France’s higher education minister has said that grandes écoles need to “change their minds” on how to achieve a student body that better reflects society after she launched a reform project following Emmanuel Macron’s plan to abolish the most prestigious of the institutions.
In April, the French president announced that he wanted to abolish the École Nationale d’Administration, the civil service training school regarded as a feeder into French political and business elites. His proposal came in response to a mass public consultation after the gilets jaunes protests, which were seen as having been sparked by concerns about social and geographical inequality.
Frédérique Vidal, France’s minister of higher education, research and innovation, said that she had met with directors of grandes écoles and asked them “to propose concrete solutions” to improve social diversity by the end of the year.
She told Times Higher Education that she had set out three main guidelines for them: “to increase significantly the [proportion] of working-class pupils in their schools” without sacrificing “excellence”; to “think about students’ lives” and how those from deprived backgrounds could be supported with extra classes or on issues such as housing; and “to look at equal access to jobs” for poorer students after graduation.
It is “really important that the grandes écoles themselves propose solutions, because it’s really important that they change their minds about the way to have a better representation of society in their schools”, said Professor Vidal, former president of the University of Nice Sophia Antipolis.
Admission to a grande école is usually via a written entry exam, part of the concours system, preceded by two-year preparatory courses.
Professor Vidal said: “Society has changed. In France, we have been very proud of our meritocracy model and our concours model.

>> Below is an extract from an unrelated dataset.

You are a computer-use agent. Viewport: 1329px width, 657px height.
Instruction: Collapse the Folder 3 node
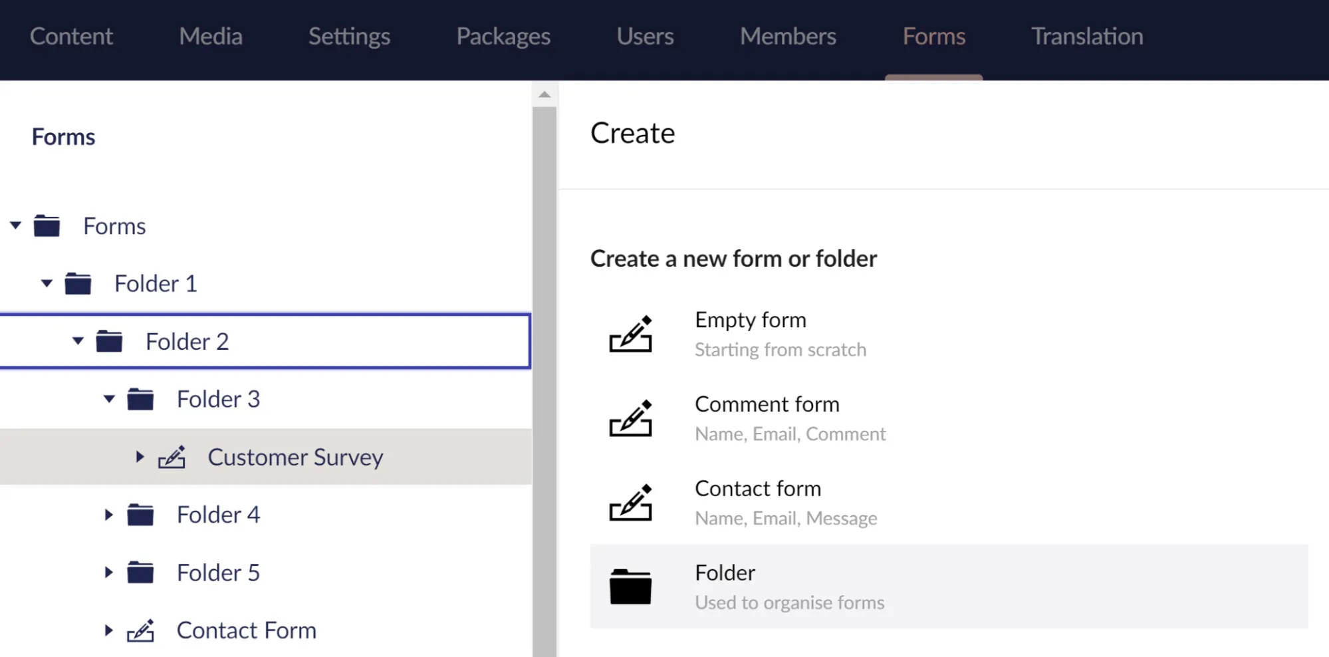point(108,399)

But nowadays, the problem is that that kind of meritocracy is more and more linked to the capacity to obtain the right information at the right time.” Too much hinges on parents’ knowledge about access to the most prestigious Paris classes préparatoires, she argued.
Mr Macron’s April speech also laid out plans for “connected campuses” providing higher education beyond big cities.
Professor Vidal said the concept has been tested in 13 locations, with the goal being to have 100 such campuses by 2022. The aim is “to offer curricula from the best universities and grandes écoles” in smaller towns, she added.
Meanwhile, Sciences Po, a prestigious institution that admits students direct from high school, unlike the grandes écoles, announced major reforms to its admissions in June, opting to abolish the written entry exam taken by roughly half the candidates.
Frédéric Mion, director of Sciences Po, told THE that the written exams were “a deterrent” for some students because they were “perceived as something you had to prepare for, and preparing for those written exams meant, for most parents, paying for private preparation”.
Although work on Sciences Po’s reform plan began two years ago, long before the Macron ENA announcement, Mr Mion said the issue of fair access in higher education had been given “new importance with the rise of populist sentiment in France…[by] the crisis of the elites and the fact they [elites] are no longer perceived as legitimate”.